### WORK ORDER
Using the data below, return the stretch from the line that contains "This screenshot has width=1110, height=738." through the line that contains "Click the availability", both included, exactly as it stands and nothing beyond it.

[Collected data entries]
=== Section Start ===
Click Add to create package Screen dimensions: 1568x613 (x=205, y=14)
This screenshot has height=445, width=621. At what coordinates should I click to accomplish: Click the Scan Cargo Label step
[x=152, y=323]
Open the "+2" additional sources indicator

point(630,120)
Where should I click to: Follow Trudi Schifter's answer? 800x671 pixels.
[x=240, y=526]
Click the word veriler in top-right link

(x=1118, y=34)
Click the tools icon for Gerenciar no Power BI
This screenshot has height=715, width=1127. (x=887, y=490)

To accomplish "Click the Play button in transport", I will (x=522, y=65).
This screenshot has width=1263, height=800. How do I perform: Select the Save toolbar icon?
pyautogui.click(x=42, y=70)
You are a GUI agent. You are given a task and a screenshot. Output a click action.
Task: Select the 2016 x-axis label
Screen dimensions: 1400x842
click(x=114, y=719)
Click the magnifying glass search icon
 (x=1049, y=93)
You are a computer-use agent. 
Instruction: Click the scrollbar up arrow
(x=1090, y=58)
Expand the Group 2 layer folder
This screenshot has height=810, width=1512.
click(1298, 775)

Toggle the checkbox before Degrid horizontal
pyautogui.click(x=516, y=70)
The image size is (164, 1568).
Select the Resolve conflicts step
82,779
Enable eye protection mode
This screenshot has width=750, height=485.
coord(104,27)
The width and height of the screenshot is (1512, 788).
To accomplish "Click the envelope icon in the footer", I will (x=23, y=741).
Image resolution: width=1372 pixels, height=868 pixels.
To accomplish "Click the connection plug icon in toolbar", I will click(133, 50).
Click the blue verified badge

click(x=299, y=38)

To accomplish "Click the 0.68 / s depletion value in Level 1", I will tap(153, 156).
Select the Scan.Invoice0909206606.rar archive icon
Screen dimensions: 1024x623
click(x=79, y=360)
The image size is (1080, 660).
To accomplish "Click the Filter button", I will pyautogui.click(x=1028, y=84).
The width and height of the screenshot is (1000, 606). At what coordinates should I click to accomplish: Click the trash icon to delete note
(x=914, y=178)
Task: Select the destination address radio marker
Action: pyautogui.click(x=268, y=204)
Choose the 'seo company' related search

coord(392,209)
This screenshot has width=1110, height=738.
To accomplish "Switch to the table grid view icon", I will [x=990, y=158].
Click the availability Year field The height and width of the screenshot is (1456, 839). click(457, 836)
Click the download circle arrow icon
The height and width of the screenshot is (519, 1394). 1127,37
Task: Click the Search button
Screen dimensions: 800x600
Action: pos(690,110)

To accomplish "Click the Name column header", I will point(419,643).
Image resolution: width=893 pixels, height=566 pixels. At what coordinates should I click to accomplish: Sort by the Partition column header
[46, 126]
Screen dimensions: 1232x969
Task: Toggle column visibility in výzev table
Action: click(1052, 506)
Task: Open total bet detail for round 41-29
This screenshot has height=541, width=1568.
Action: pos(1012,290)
=== Section End ===
### TASK SOLUTION
This screenshot has width=1110, height=738.
To accomplish "Switch to the table grid view icon", I will [x=990, y=158].
Click the availability Year field The height and width of the screenshot is (1456, 839). click(457, 836)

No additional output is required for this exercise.